Я так подробно останавливаюсь на этом периоде жизни Василия, чтобы показать, как нелегко было ему, человеку прошедшему войну, фронт, уже на начальном этапе приобщения к профессии газовика и нефтяника приобрести знания и получить звание инженера по разработке газовых месторождений, которое он с таким достоинством и так успешно реализовал, пройдя по всем ступеням производственно-служебной иерархии и завершив карьеру в ранге министра газовой, а затем нефтяной промышленности огромной страны — СССР.

Здесь хочу сделать небольшое пояснение. Газовиком Василий стал чисто случайно. После второго курса, когда было закончено изучение общеобразовательных предметов, все группы деканат разделил по специализации. Были группы нефте-промысловиков, морских нефтепромысловиков, буровиков, газовиков. Нашу 242-ю группу ориентировали на добычу газа, т.е. основным предметом для нас стала разработка газовых месторождений. Этот предмет вел у нас профессор Михаил Хосрович Шахназаров. Он нам рассказывал о своем приобщении к газовой промышленности: «В конце 1920-х годов, когда „Азнефть“ возглавлял А. Серебровский, он однажды пригласил меня к себе и объявил о решении направить меня в Соединенные Штаты Америки изучать газовое дело, поскольку специалистов в этой области у нас нет. „Но я же занимаюсь проектированием паровозов“, — сказал я ему, вспоминал Шахназаров, — „Ну и что из того? Вы грамотный инженер — разберетесь и с газовыми проблемами“».
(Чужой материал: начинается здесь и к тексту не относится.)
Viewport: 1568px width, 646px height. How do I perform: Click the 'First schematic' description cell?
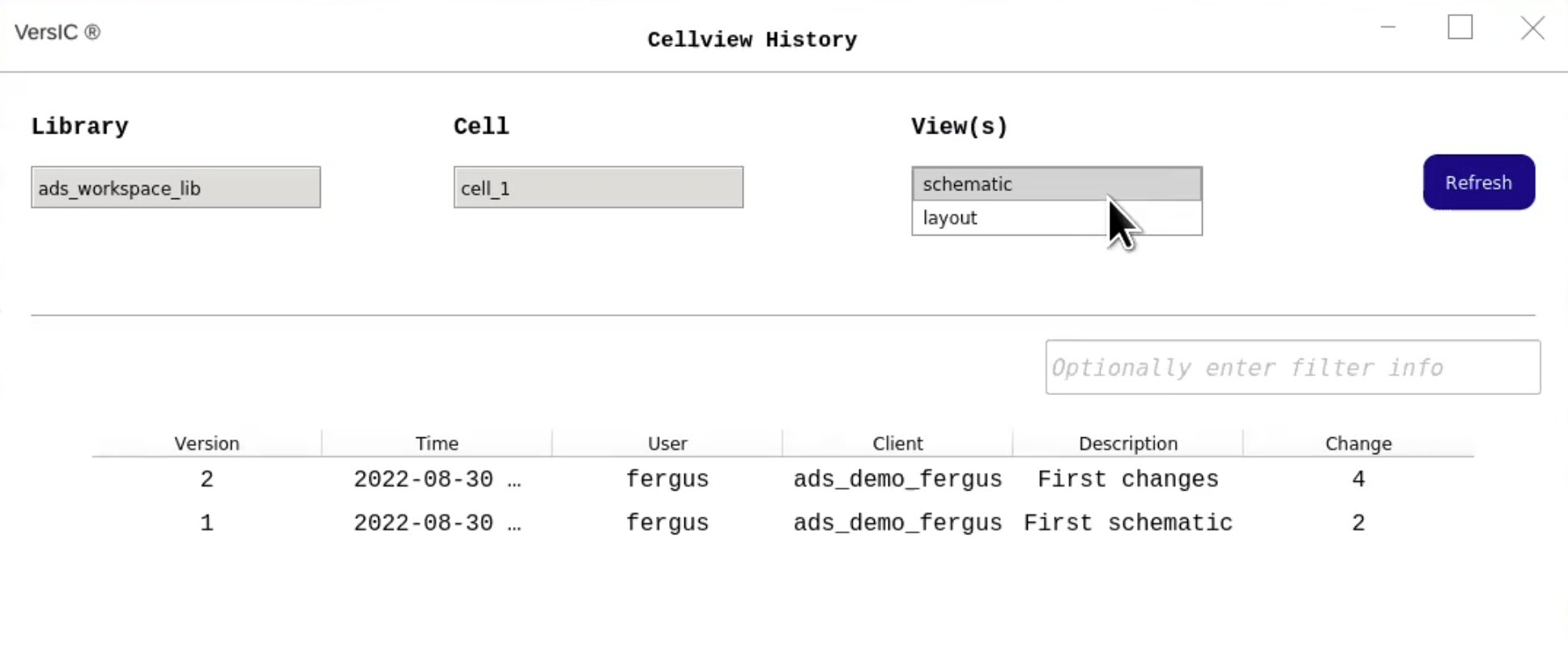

Это был высококультурный весьма эрудированный ученый и талантливый педагог, и мы очень скоро оценили и его человеческие и профессиональные качества. Газовое дело стало нашим любимым предметом, хотя мы продолжали изучать факультативно и нефтепромысловое дело, и бурение, и разработку месторождений, и геологию. Институт безусловно дал нам обширные знания, что позволило всем нам, не зависимо от обстоятельств, быть вполне грамотными инженерами во всех областях, связанных с разработкой как газовых, так и нефтяных месторождений.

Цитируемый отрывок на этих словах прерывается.